Requirement: Select from the data all lines with the word "icon".
Source data Start Marker
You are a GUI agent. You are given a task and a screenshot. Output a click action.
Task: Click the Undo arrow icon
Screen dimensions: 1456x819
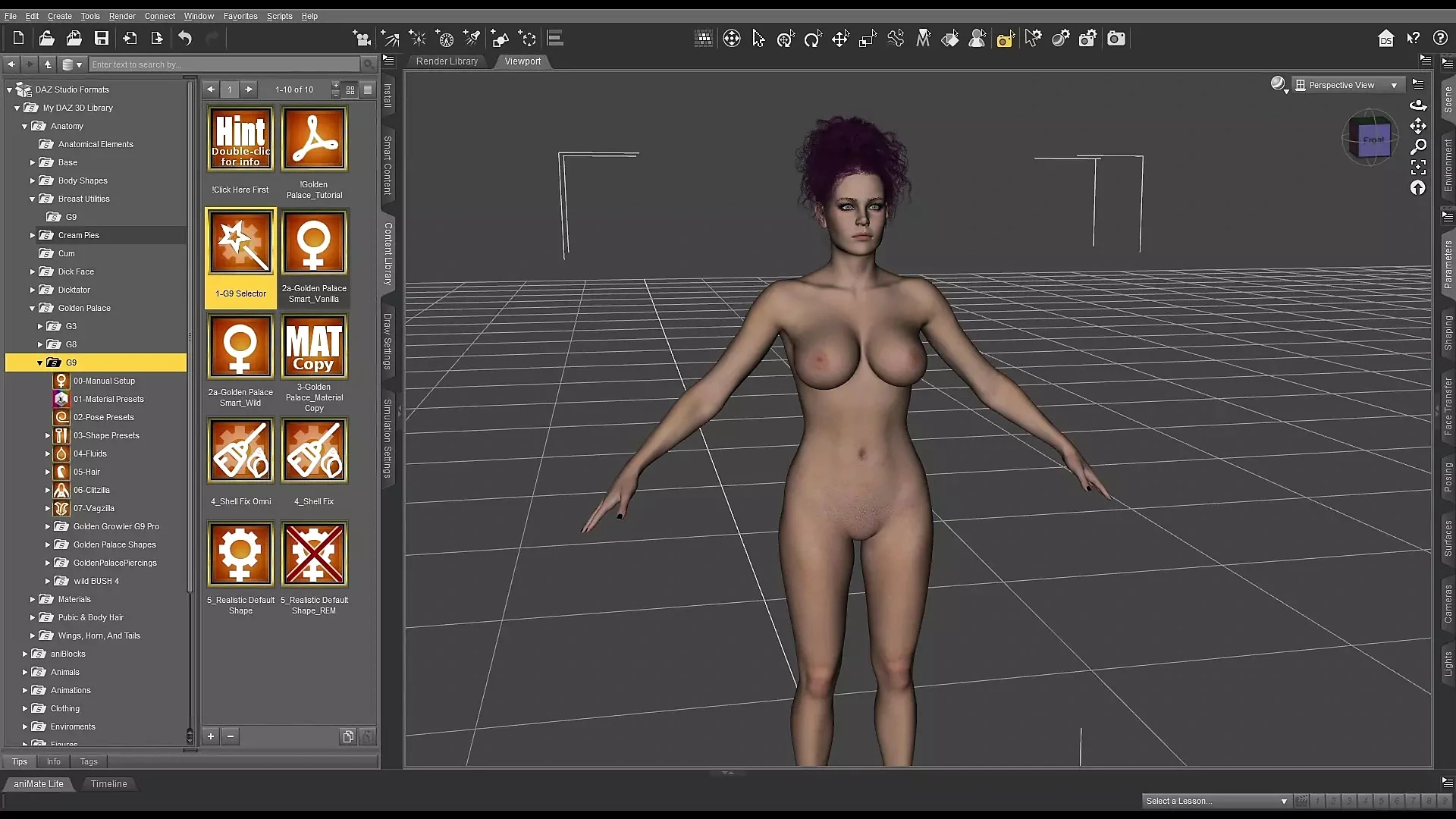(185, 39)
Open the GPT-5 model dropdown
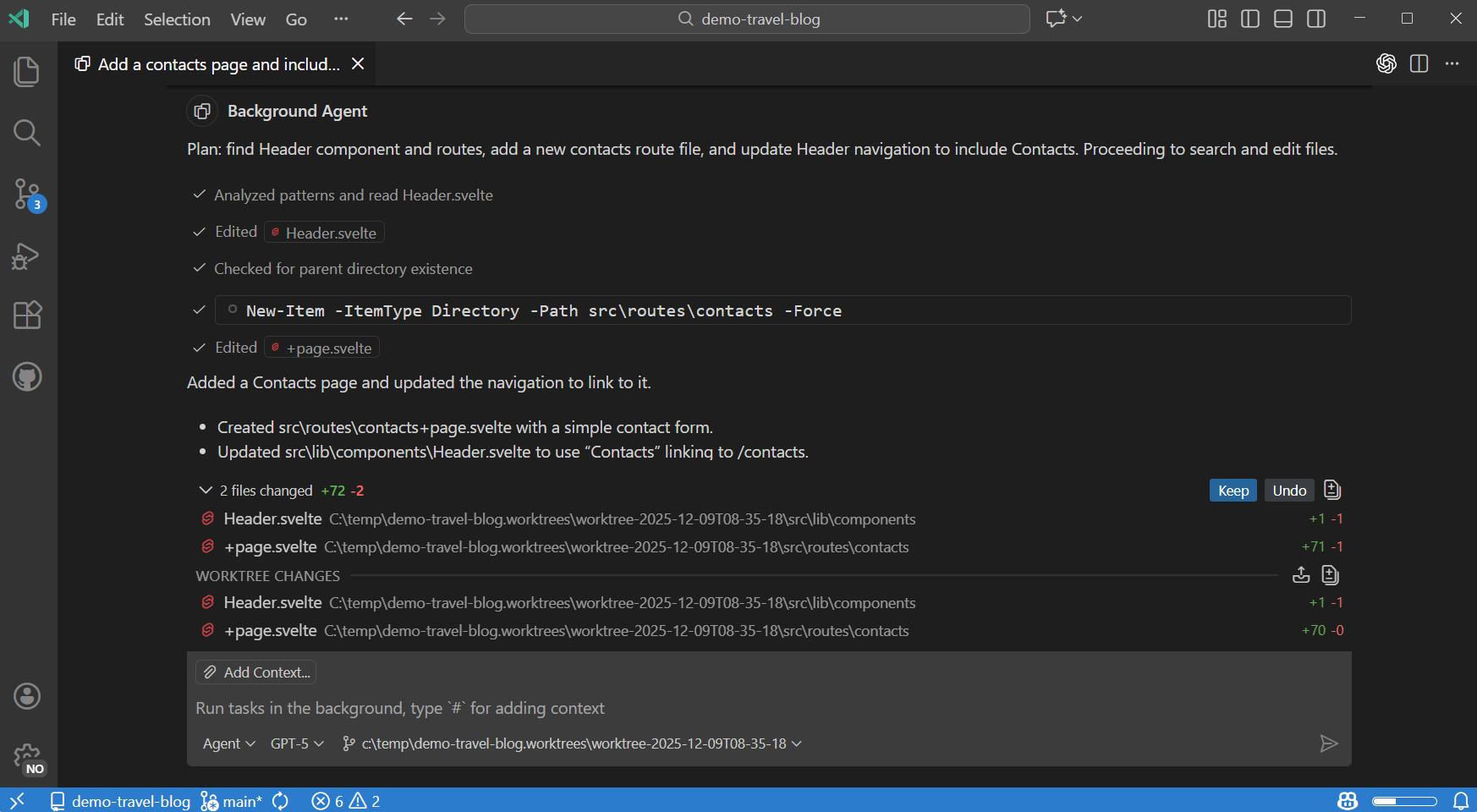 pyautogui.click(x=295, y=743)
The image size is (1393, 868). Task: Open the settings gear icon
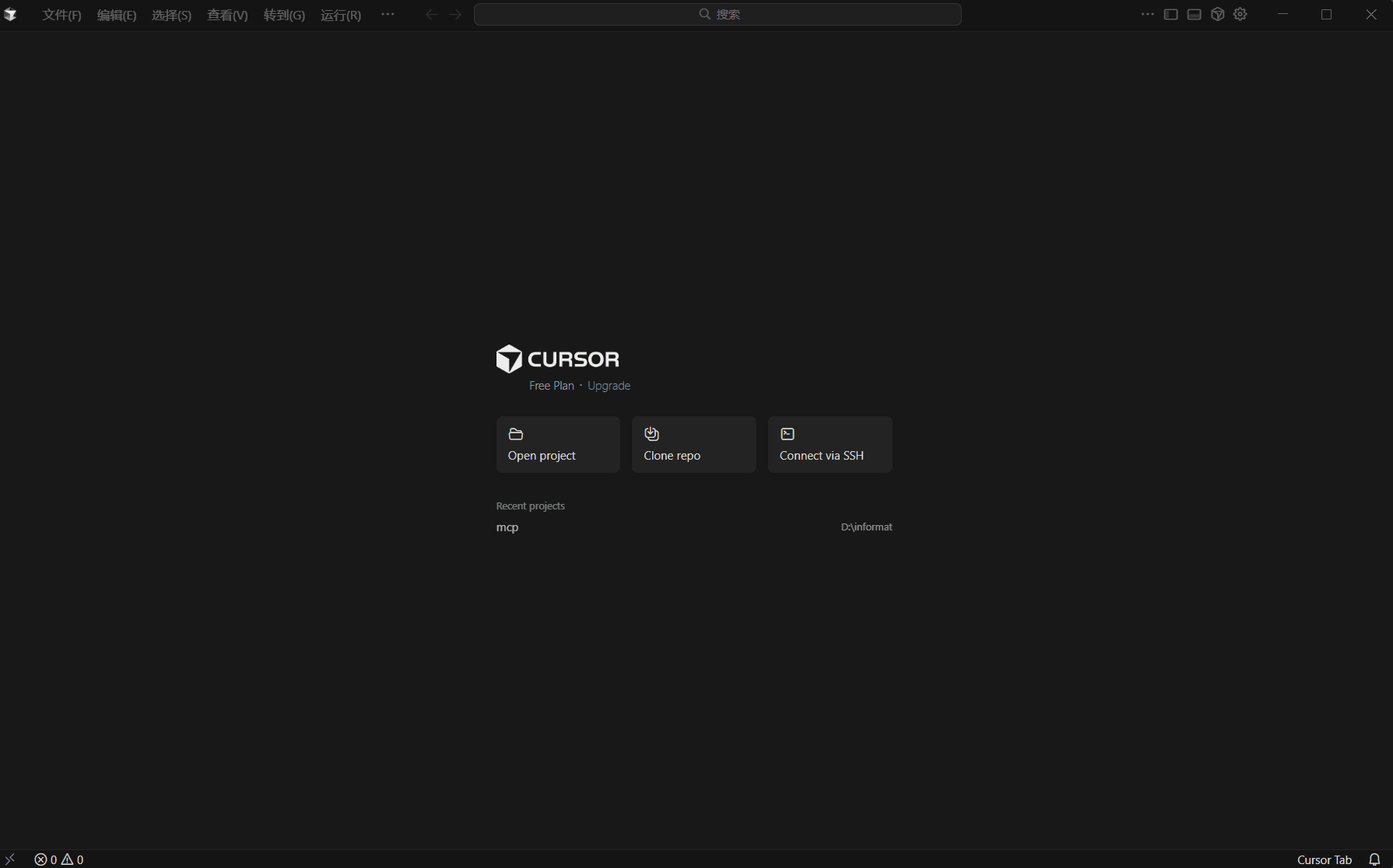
Source data End Marker
Response:
Task: Click the Undo arrow icon
The image size is (1393, 868). Task: Open the settings gear icon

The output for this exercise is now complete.